«M’ha truffata in fin di vita» Una pagina per dirlo a tutti

«L’ho fatto per un motivo semplice: non mi resta da vivere tempo a sufficienza per fare una causa a questo signore. Anche se i tempi della giustizia non fossero quelli che sappiamo, io non vivrei a sufficienza per chiamarlo a rispondere di quello che ha fatto. Ma non voglio che possa farlo ad altri. E l’unico modo è allora raccontare a tutti cosa è accaduto. Con il suo nome, e il suo cognome».
La voce di Maria Francesca Parenti arriva chiara e ancora forte, dalla sua casa sulle colline fuori Bologna. Sta per morire, lo sa, e ne parla senza commiserarsi. «Tre mesi, dicono i dottori». Solo lei sa quali bilanci privati sta tirando in questo momento. Ma di un pezzo della sua vita ha voluto parlare in pubblico, e con uno strumento inconsueto: una inserzione a pagamento sul Giornale, una intera pagina pubblicata nell’edizione di ieri, per raccontare la sua storia di donna ingannata e truffata.
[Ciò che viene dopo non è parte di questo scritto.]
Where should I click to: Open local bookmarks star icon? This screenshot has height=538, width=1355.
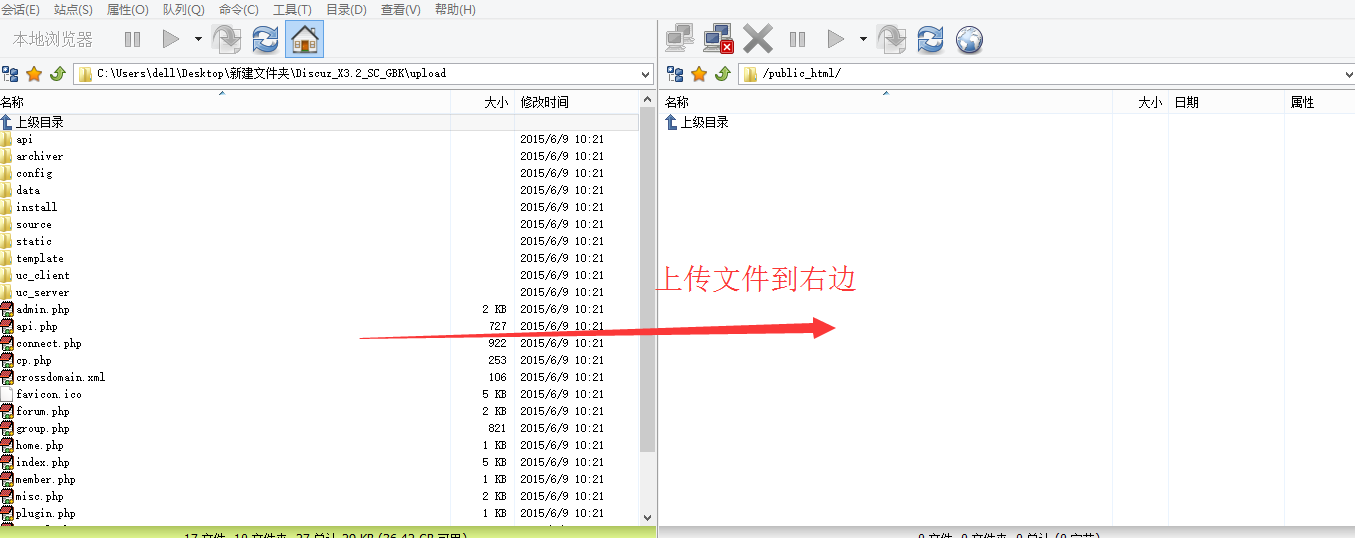point(34,74)
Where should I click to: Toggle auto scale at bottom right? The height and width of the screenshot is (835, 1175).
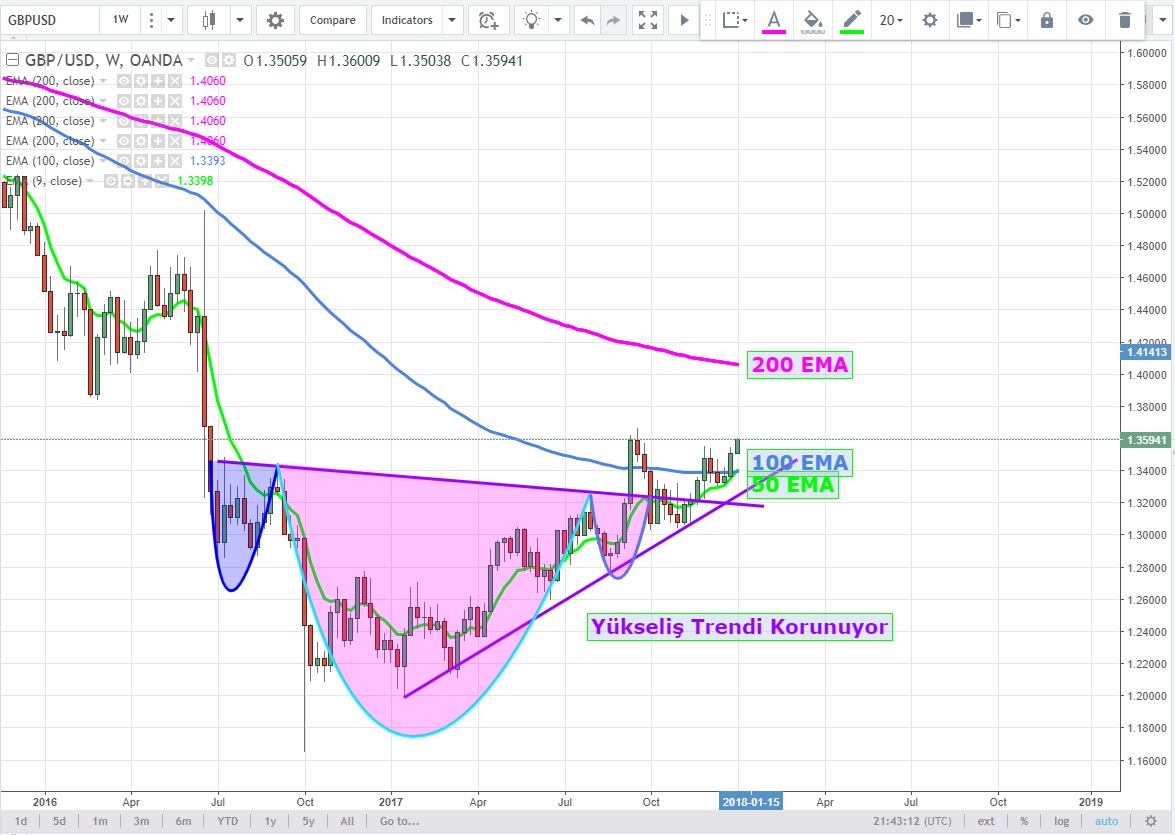(x=1107, y=821)
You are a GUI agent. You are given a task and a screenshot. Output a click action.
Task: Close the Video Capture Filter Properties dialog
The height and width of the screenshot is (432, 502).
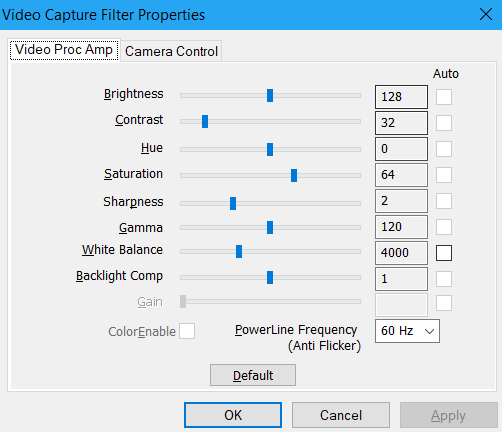(486, 14)
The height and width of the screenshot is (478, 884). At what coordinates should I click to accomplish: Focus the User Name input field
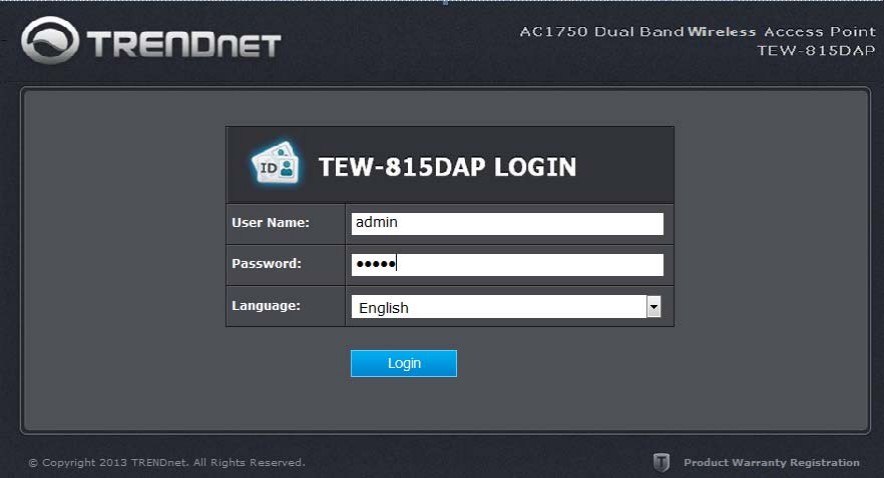click(x=507, y=224)
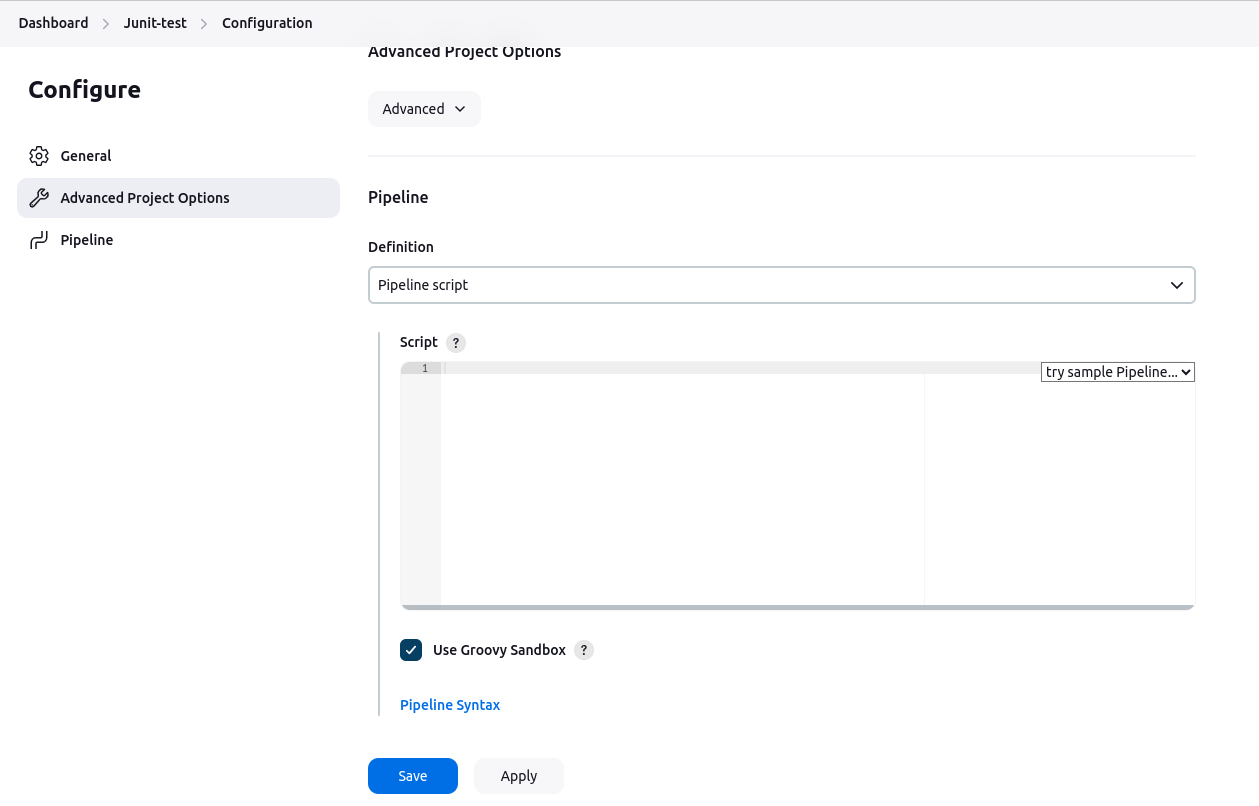Open help icon beside Use Groovy Sandbox
Screen dimensions: 1259x806
pyautogui.click(x=584, y=650)
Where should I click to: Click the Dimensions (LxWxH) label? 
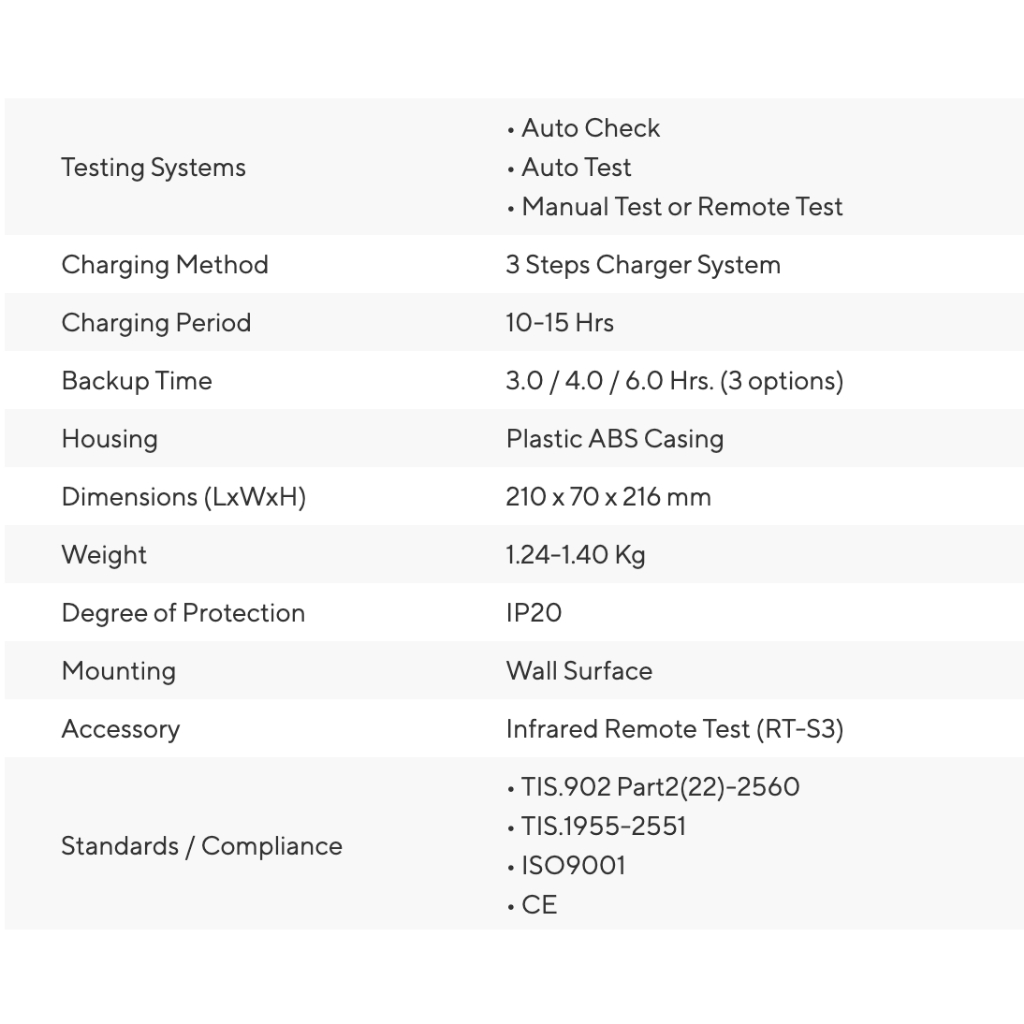[x=184, y=497]
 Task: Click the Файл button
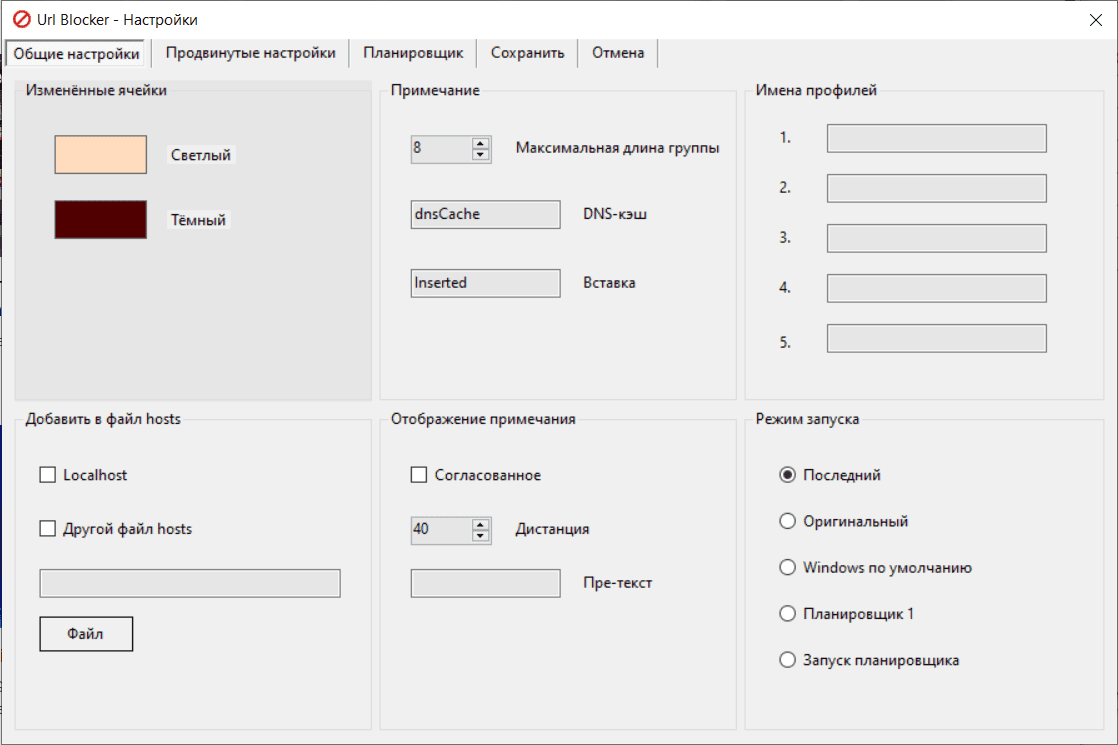click(x=86, y=633)
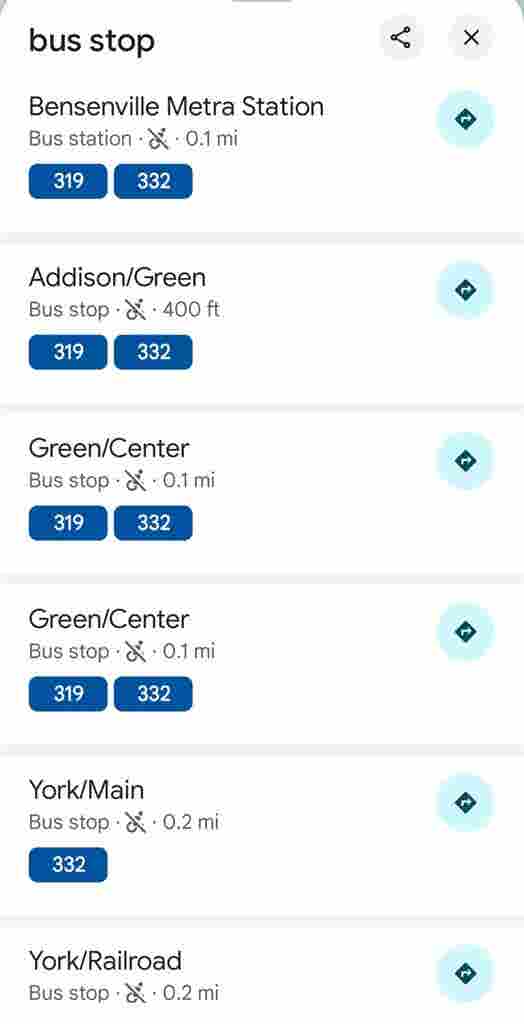The height and width of the screenshot is (1024, 524).
Task: Tap the York/Main 0.2 mi distance text
Action: (x=190, y=822)
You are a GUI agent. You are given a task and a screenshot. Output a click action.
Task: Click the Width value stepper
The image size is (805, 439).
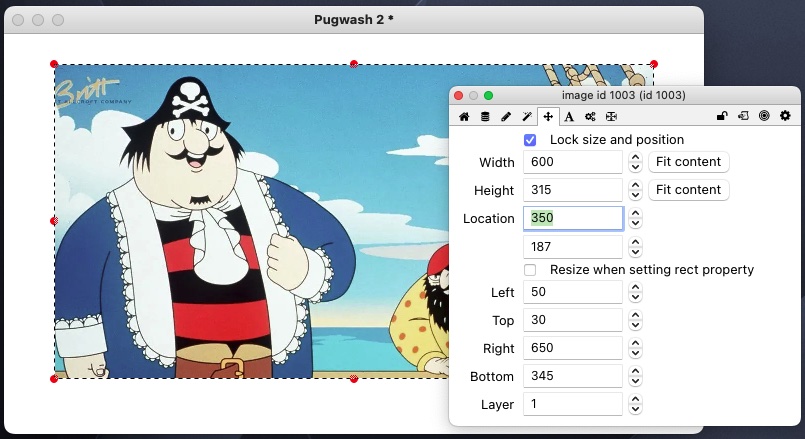tap(635, 162)
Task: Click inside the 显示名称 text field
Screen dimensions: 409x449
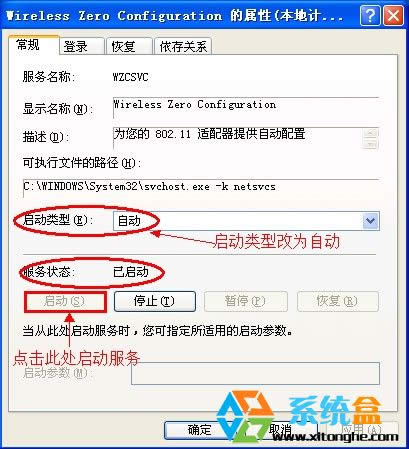Action: coord(246,107)
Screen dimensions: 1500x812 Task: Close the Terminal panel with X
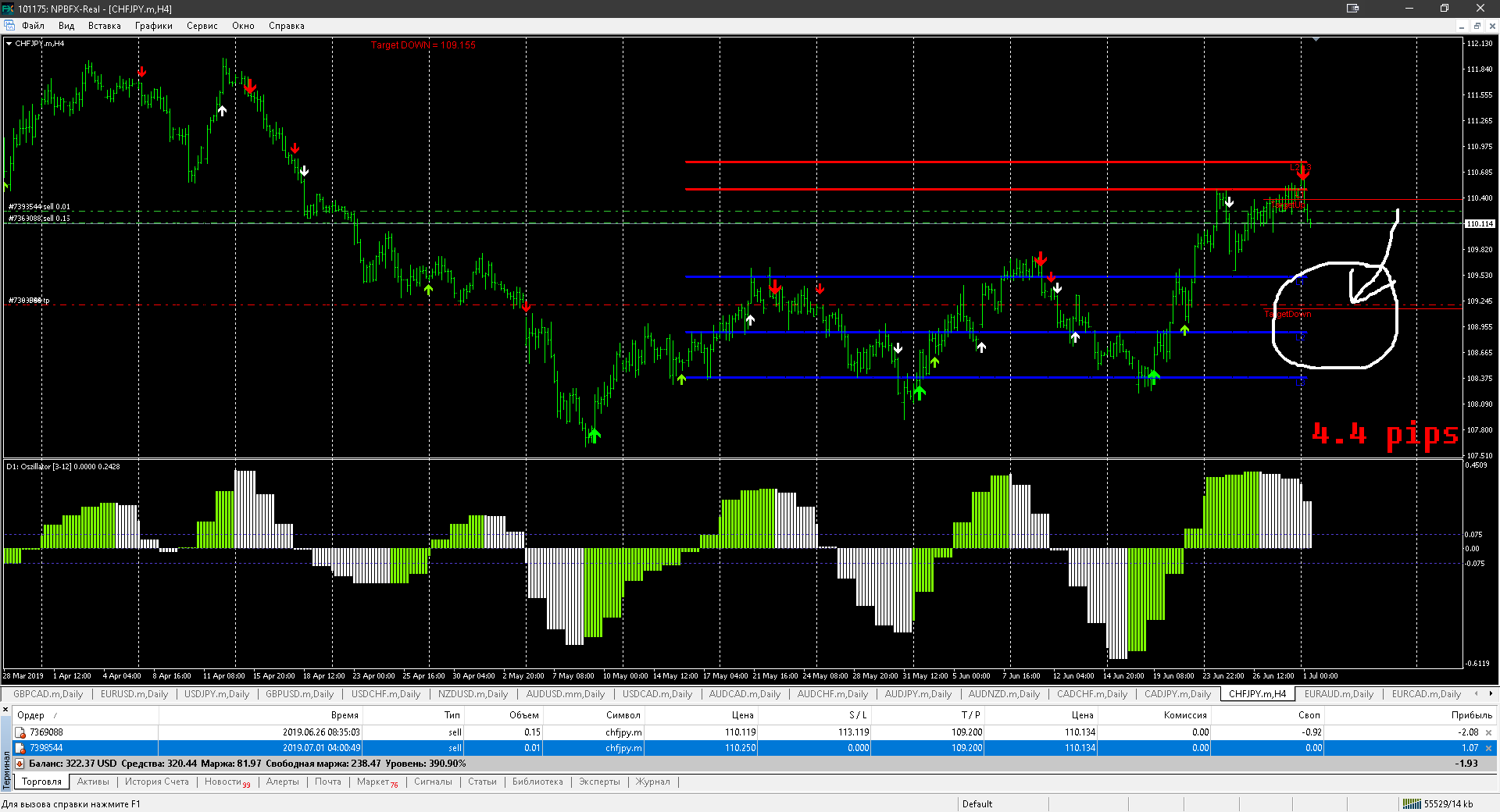tap(6, 710)
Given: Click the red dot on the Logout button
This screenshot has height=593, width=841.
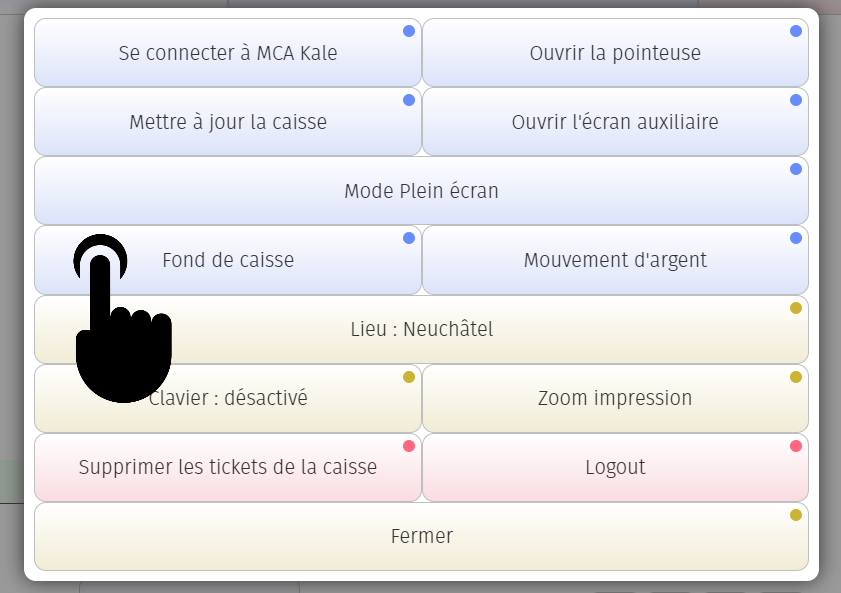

Ha chiesto che venisse pubblicata nelle pagine milanesi e lombarde perché milanese è l’uomo di cui con nome, cognome, data di nascita e indirizzo si racconta vittima: Alessandro Maggi, 41 anni. Conosciuto pochi mesi fa, a gennaio di quest’anno, a tavola, presentato da amici comuni. E che nel giro di pochi mesi le porta via diecimila euro per una pietra di poco prezzo, e poi ottantamila euro in contanti. Nel frattempo, riesce anche a farsi comprare una grossa auto, e ad accumulare settecento euro di multe, tutte recapitate alla signora.
«Io non ho difficoltà economiche, e se mi restasse del tempo da vivere ce la farei tranquillamente anche senza il denaro che quell’uomo mi ha preso. Ma penso a chi potrebbe essere stato al mio posto, a qualcuno per cui quelle somme potevano invece significare i risparmi di una vita. Io non so se sono stata la prima vittima. Il mio pensiero è che l’abilità coi cui è stata conquistata la mia fiducia non si improvvisa. Ci vuole mestiere, per fare leva sui sentimenti della gente. Ma comunque del suo passato non so nulla, e credo che molte delle cose che mi ha detto non siano vere. L’importante è il futuro: impedirgli di fare del male ad altre persone come me».
Delle colpe di Alessandro Maggi, la signora Parenti spiega di avere in mano la documentazione: sono le carte che porterebbe in tribunale, se le restasse abbastanza tempo. Ma le carte non spiegano come una donna adulta e colta abbia aperto così facilmente la sua fiducia ad uno sconosciuto. «Ero vulnerabile. Avevo ricevuto delle batoste nella vita, nell'amicizia, nei sentimenti. Lui lo ha percepito. Mi diceva: anche io sono come te».
Alle raccomandate di Maria Francesca, Alessandro non ha mai risposto. Se lo incontrasse oggi, cosa gli direbbe? «Non lo so... Forse gli direi di vergognarsi, non per quello che ha fatto ma per avere utilizzato i suoi bambini piccoli. Sapeva che ho perso un figlio, e li usava per fare ancora più breccia dentro di me.

Forse gli direi che deve vergognarsi per gli sms in cui mi ha accusato di essere una pazza e di essermi inventata tutto, persino la mia malattia. O forse, più semplicemente, mi piacerebbe mettergli le mani addosso. Ma non credo proprio di averne più la forza».